Своё боевое крещение принял, когда входили в Западную Украину в сентябре тридцать девятого. Наш танк «ИС» двигался первым в колонне, был в разведке, проверял и отыскивал дорогу. Экипаж оторвался от своих. Остановились возле леса и выключили двигатель, дожидаясь колонну. Командир открыл люк, чтобы в танк пустить свежий воздух: от перегрева двигателя было душно и жарко. Высунул голову и увидел, как из леса выскочили кавалеристы. «Поляки!» – только успел выкрикнуть командир и обратно втянулся, закрыв за собой люк. 

Польский эскадрон внезапно подлетел к танку и шашками начал лупцевать по броне. Мы даже растерялись, не успели приготовиться к бою, разве что на задвижку закрыли люк. Поляки заскочили на танк и пробовали открыть люк, рубя шашками. Они, верно, думали, танк деревянный. От усердия скоро поломали шашки об обшивку и, ругаясь, ускакали обратно в лес. Этот случай был для нас хорошим уроком. С той поры я был всегда в боевой готовности, что помогло выходить из разных трудных ситуаций и остаться живым». 

 

 

ПЕРВЫЙ И ПОСЛЕДНИЙ БОЙ НИКОЛАЯ СИЛИНА

 «Меня на службу не брали, медкомиссия браковала из-за слабого зрения. Годен, как было приписано, в строительные войска. В то время я работал плотником на фанерной фабрике.
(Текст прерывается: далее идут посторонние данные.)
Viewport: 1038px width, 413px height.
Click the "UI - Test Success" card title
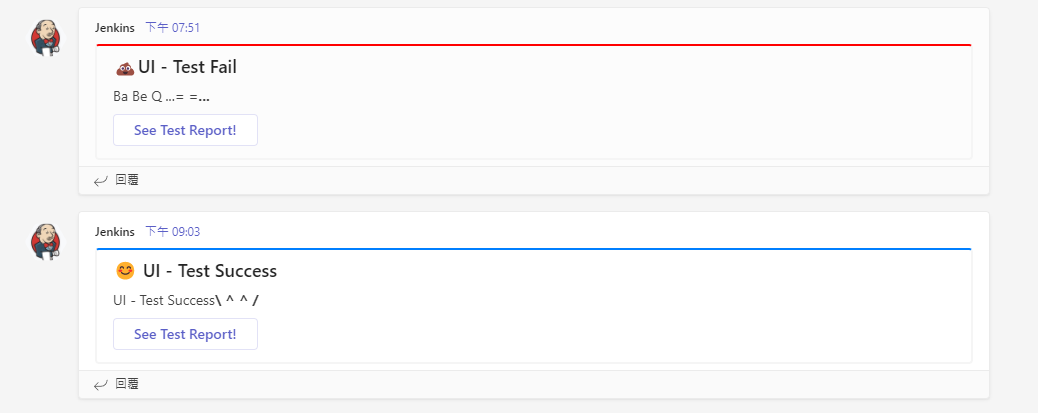point(210,271)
А как началась война, в июле вызвали в военкомат и направили в стройбат. Короткие сборы. Провожали меня жена Галя и двое детей – Сережа и Анютка. Ясное дело, со слезами. Погрузили нас в эшелон, и очутились мы под Киевом. По дороге поезд бомбили, да как-то обошлось.

Высадили возле какой-то деревни. И тут узнаем, что по пути следования кто-то перепутал списки, и вместо строительной части мы очутились в действующей, на фронте. Сначала рыли окопы. Затем нам выдали винтовки. Как с ней обращаться, я не знал. Старослужащие, кто раньше служил или в гражданскую воевал, показали, как надо ее заряжать, куда нажимать, чтобы выстрелить. Они терпеливо все объясняли, даже не смеялись, а сочувствовали, лишь крепко материли тех, кто необученных послал на войну. 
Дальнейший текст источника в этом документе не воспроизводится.